Curling – exploring web request options

[This article was first published on rOpenSci Blog - R, and kindly contributed to R-bloggers]. (You can report issue about the content on this page here)
Want to share your content on R-bloggers? click here if you have a blog, or here if you don't.

rOpenSci specializes in creating R libraries for accessing data resources on the web from R. Most times you request data from the web in R with our packages, you should have no problem. However, you evenutally will run into problems. In addition, there are advanced things you can do modifying requests to web resources that fall in the advanced stuff category.

Underlying almost all of our packages are requests to web resources served over the http protocol via curl. curl is a command line tool and library for transferring data with URL syntax, supporting (lots of protocols) . curl has many options that you may not know about.

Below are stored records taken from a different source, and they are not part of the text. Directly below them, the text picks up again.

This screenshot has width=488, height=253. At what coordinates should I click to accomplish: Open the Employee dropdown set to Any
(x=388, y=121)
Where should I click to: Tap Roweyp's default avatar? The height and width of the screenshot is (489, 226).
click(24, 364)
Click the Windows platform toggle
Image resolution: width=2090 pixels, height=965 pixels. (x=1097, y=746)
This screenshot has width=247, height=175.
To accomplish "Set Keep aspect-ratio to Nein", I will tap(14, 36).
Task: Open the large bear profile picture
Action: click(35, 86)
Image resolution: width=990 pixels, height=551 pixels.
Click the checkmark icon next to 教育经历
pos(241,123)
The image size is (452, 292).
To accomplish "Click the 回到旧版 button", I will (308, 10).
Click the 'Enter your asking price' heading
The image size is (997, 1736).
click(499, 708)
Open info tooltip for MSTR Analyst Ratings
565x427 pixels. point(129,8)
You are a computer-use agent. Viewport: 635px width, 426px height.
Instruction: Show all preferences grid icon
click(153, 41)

I'll go over some of the common and less commonly used curl options, and try to explain why you may want to use some of them.

Discover curl options

You can go to the source, that is the curl manual page at http://curl.haxx.se/docs/manpage.html. In R: RCurl::listCurlOptions() for finding curl options, give website for more info and equivalent call in httr is httr::httr_options(). httr::httr_options() gives more information for each curl option, including the libcurl variable name (e.g., CURLOPT_CERTINFO) and the type of variable (e.g., logical).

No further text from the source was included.